I am not a fan of holiday posts, but this gorgeous piece by Aker (Futuristically Ancient) took me on a literary and musical journey through the flip side of the Fourth of July and made me think about why I wasn’t going to write this post.
If you haven’t discovered her blog, take this opportunity. Meanwhile, some thoughts about Independence Day from the perspective of a working artist:
The more history I read, the less enthusiasm I feel for the American rhetoric and ritual called “patriotic.” In particular, I’m skeptical about the amount of attention given to superstars of stage, screen, and page, who “did it on their own.” Not only my own experience but history itself–artistic, literary, and scientific history as well as political/social–tells me that independence and cooperation play with and against each other in dynamic tension.
Think jazz.
The quintessential American music, yes? “Our” great export to the world, along with all its children and grandchildren and great-grandchildren, not to mention its cousins throughout the African Diaspora. Music that will take you out of yourself, into the bosom of the Universe, pretty much the same way that any sacred music will.

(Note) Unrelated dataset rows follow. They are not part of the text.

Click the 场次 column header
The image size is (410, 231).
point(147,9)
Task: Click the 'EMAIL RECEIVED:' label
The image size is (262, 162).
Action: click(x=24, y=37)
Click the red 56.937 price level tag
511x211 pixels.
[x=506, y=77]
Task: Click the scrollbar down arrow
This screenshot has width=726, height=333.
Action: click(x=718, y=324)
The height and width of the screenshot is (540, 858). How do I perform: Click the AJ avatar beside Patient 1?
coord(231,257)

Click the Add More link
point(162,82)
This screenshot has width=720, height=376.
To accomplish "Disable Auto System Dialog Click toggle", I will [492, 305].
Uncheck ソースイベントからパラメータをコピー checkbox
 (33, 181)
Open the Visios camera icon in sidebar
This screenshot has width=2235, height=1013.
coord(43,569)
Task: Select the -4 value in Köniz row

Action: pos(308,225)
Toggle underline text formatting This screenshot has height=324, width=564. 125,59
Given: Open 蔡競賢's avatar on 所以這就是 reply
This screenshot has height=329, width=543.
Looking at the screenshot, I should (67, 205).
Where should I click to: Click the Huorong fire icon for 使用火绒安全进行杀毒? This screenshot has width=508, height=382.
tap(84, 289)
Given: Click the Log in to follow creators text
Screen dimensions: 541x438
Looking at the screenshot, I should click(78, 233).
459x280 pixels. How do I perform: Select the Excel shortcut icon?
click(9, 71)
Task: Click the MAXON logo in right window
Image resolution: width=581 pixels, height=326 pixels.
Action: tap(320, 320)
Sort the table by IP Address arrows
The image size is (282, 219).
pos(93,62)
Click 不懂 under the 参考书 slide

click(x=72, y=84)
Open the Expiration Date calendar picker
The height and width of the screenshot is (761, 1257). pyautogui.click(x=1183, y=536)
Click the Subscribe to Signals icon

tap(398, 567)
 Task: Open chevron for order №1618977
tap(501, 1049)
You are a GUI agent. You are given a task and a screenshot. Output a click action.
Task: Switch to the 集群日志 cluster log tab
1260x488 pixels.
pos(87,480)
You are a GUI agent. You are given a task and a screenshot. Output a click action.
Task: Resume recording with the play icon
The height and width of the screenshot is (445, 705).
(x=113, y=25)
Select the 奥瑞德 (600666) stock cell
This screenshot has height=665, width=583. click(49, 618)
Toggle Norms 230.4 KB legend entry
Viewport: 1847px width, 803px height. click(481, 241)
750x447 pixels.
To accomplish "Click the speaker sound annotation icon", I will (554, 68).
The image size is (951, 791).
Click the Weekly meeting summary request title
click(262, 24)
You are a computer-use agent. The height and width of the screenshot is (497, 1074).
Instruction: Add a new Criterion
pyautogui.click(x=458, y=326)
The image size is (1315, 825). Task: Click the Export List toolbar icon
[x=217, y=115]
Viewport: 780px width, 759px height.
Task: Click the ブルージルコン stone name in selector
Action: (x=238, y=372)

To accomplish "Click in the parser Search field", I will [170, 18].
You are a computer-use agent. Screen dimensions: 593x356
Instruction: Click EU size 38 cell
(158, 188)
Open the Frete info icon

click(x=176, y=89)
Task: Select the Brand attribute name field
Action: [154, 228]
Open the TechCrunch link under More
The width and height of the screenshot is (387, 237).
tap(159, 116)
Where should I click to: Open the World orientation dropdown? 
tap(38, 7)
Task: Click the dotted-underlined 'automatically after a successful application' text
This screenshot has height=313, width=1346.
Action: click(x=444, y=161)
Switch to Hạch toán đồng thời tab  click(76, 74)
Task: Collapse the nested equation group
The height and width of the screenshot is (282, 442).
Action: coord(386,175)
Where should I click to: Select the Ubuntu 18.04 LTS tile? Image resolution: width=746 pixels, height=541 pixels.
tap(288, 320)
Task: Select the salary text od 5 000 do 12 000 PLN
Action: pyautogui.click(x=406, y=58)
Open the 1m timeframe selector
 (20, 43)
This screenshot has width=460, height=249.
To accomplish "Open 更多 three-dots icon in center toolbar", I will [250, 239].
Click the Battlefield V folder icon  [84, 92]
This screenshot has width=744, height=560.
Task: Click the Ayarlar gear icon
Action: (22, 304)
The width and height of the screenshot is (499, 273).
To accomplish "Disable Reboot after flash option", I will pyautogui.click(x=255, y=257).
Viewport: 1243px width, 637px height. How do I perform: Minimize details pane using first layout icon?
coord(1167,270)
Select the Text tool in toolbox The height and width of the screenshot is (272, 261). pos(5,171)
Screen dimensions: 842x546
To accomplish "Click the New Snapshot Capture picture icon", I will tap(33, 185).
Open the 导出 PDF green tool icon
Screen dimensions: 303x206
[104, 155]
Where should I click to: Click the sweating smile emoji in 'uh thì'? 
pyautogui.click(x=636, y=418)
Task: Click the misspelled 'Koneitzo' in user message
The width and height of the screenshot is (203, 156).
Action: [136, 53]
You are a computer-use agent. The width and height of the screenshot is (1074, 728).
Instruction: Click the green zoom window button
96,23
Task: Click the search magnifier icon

Not what they were saying a hundred years ago; the coming of the cakewalk to St. Petersburg was read by Andrei Bely as a sign of the Apocalypse.
Let’s cut to the chase: “American” is usually read as “white”–though three hundred years ago it meant something quite different. Actually, three hundred years ago, “American” (a term used by Europeans) had the same sense as “Asian,” i.e. “person from one of several thousand cultures in a really big continent that we don’t know much about.”
And therefore, obviously, a monolithic category of aliens.
I was interested to read on the Racebending blog that Katniss Everdeen, the protagonist of Hunger Games, reads as Afro-Euro-Native-Appalachian. Certainly that’s how she appeared to the many fellow-readers with whom I discussed the trilogy, many of whom were heartened to see someone like themselves in a heroic role. Yet the casting call for the film adaptation was White-only.
Oh yeah, we’re “post-racial” all right, the same way as we’re “color-blind.” The same way that we’re past injustice, in spite of the yawning disparities of health, wealth, and education that grow wider by the day.
The most patriotic (native-land-loving) thing that an American writer can do is to engage with the dramatic conflict inherent in our collective past-and-present. Not coincidentally, it’s also the course most likely to lead to great art.
Dig down, and American history is as full of light and shadow, transcendence and terror, as Russian or Chinese or French or English history. Yet it’s an article of faith that America (United States of) is so exceptional that it need neither heed nor read the past. It was years before I had an inkling of what it might mean to be an “American writer,” and years yet again until I could write out of it. And that artistic confidence was not born only out of strength-in-solitude, but conversations with a score of friends and artistic colleagues struggling with the same contradictions. Not to mention the ongoing apprenticeship with the dead, which helps us to understand our True Ancestors.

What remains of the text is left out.